Он и берёг. Сначала потому, что она была его донором, потом – потому, что она была его Джин. Маленькой сильной Джин. Единственным человеком, рядом с которым он мог позволить себе слабость. Понять бы теперь, чем было согласие с её решением: силой, слабостью, неизбежностью? Или, как он надеялся, знаком доверия и уважения.
Эш привалился спиной к дереву и тяжело выдохнул. Доверие и уважение жалобно трещали, с трудом выдерживая натиск куда менее чётких, но куда более сильных чувств. Беспомощность. Неспособность уберечь Джин от неумолимо наступающего завтра. Невозможность заставить её изменить решение. Нежелание её заставлять. Он мог бы сломить её упорство. Наверняка мог бы. Но одна мысль об этом вызывала физическое отвращение.
«Ты хотел вернуть ей свободу? Вот её свобода. Наслаждайся».
Замах. Удар. Кулак скользит по шершавому сосновому стволу. Боль туманит мысли. Только на пару секунд.
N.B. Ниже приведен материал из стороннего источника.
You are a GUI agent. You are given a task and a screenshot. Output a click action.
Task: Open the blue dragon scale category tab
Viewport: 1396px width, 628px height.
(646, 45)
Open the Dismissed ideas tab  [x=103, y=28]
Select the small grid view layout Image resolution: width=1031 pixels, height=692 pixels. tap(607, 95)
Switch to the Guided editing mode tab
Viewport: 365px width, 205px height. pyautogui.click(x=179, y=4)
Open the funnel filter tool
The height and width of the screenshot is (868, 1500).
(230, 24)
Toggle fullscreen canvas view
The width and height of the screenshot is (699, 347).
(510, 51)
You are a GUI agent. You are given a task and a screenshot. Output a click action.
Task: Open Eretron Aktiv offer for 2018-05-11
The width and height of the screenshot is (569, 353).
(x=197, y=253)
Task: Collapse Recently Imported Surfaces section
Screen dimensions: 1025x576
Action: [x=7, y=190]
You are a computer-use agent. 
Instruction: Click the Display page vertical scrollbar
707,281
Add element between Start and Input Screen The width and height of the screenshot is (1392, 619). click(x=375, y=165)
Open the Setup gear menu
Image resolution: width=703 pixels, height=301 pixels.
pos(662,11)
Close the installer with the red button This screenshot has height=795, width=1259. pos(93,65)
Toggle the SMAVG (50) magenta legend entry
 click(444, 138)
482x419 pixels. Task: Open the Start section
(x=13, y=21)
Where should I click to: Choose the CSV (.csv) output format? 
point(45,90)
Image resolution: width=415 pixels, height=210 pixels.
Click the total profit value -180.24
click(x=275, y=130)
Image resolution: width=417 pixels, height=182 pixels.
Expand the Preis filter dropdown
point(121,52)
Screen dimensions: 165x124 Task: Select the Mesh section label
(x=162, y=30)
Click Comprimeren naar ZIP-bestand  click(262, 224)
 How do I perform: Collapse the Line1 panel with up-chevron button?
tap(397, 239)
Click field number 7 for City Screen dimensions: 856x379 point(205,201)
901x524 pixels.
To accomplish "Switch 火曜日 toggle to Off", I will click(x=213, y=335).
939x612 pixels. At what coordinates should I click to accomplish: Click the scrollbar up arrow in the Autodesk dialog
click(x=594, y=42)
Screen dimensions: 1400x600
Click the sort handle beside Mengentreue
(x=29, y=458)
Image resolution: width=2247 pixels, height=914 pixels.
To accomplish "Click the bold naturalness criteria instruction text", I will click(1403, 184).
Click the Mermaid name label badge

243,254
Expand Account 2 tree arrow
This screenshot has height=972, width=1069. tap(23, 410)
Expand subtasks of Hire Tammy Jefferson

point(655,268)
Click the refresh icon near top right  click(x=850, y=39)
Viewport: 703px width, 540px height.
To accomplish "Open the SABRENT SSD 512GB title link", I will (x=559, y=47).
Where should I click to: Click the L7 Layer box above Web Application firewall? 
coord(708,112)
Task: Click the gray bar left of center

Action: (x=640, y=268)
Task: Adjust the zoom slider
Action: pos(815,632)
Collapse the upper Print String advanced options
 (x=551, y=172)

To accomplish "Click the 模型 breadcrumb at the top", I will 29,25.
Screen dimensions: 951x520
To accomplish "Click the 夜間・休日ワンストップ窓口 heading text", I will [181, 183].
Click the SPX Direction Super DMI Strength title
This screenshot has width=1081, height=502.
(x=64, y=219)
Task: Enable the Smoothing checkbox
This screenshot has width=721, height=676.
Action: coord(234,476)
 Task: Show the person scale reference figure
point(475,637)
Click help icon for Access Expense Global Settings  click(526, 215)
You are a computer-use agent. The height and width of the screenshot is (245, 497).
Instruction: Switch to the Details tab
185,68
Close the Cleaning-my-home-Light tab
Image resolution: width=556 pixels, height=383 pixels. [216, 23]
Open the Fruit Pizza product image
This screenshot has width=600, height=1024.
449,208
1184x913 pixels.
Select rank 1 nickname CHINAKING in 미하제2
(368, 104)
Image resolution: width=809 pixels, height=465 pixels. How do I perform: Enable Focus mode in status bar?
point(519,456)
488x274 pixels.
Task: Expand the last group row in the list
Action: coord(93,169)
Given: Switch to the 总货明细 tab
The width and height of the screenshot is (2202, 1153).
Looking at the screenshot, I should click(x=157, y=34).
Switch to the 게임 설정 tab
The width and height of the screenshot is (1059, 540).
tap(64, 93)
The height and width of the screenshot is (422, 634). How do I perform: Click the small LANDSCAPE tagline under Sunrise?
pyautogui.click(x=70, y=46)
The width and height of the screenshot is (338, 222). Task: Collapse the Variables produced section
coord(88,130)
Если всё закончится так, им лучше было вообще не встречаться. Избалованные силой и потерявшие опору, израненные и запутавшиеся, они втащили друг друга в новую жизнь, не думая о последствиях и не очень понимая, кто кого спасает. Они выжили и научились жить. Для чего? Чтобы теперь вот так, из-за какого-то ненормального пришельца, из-за какого-то дурацкого пророчества…
Замах. Удар. Жёсткие чешуйки сосновой коры сдирают кожу. От жгучей боли слезятся глаза.
«Есть три вещи, с которыми можно только смириться, – сказал два дня назад Дарен Тиг. – Погода, смерть и чужой выбор».
Первые два пункта Эш освоил. Остался третий. Самый сложный.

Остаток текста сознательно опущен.